To do: Write down the lines exactly as they appear, from the one that contains "The width and" through the final line of the records, so that both ends are kept and no pictures come along.

Supplied entries:
_ _ _ _

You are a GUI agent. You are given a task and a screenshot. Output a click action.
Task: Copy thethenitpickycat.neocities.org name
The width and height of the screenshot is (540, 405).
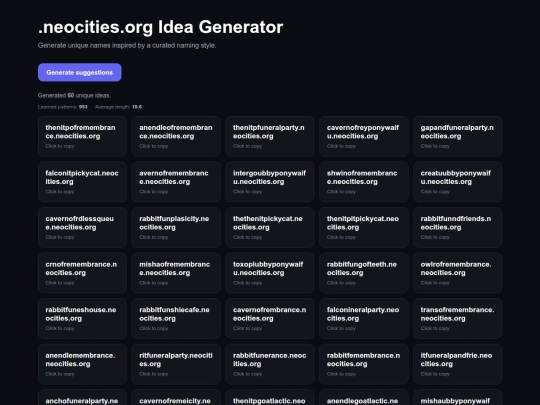tap(270, 227)
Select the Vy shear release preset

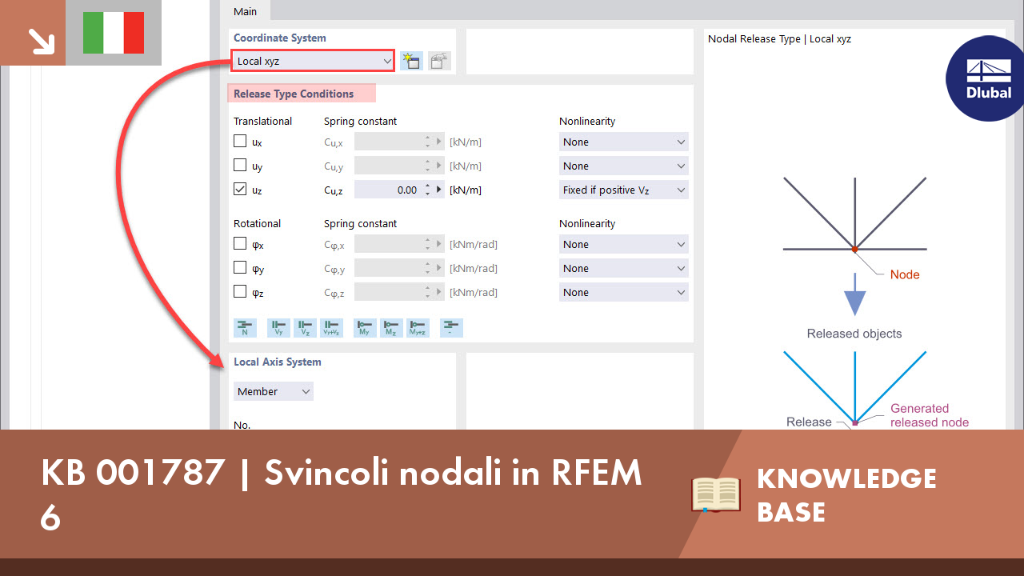coord(278,327)
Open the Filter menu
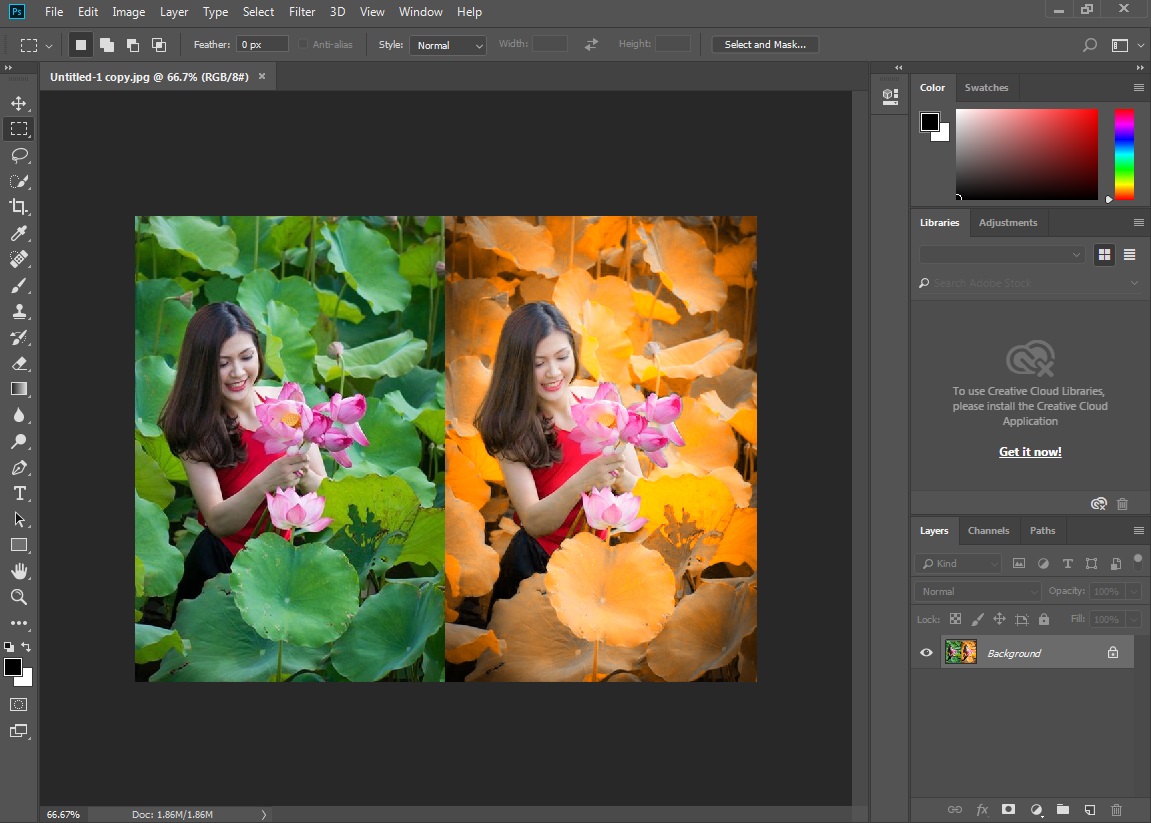This screenshot has width=1151, height=823. pyautogui.click(x=302, y=12)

_ _ _ _

Written reply:
The width and height of the screenshot is (540, 405).
tap(270, 227)
Select the Vy shear release preset

coord(278,327)
Open the Filter menu
This screenshot has width=1151, height=823. pyautogui.click(x=302, y=12)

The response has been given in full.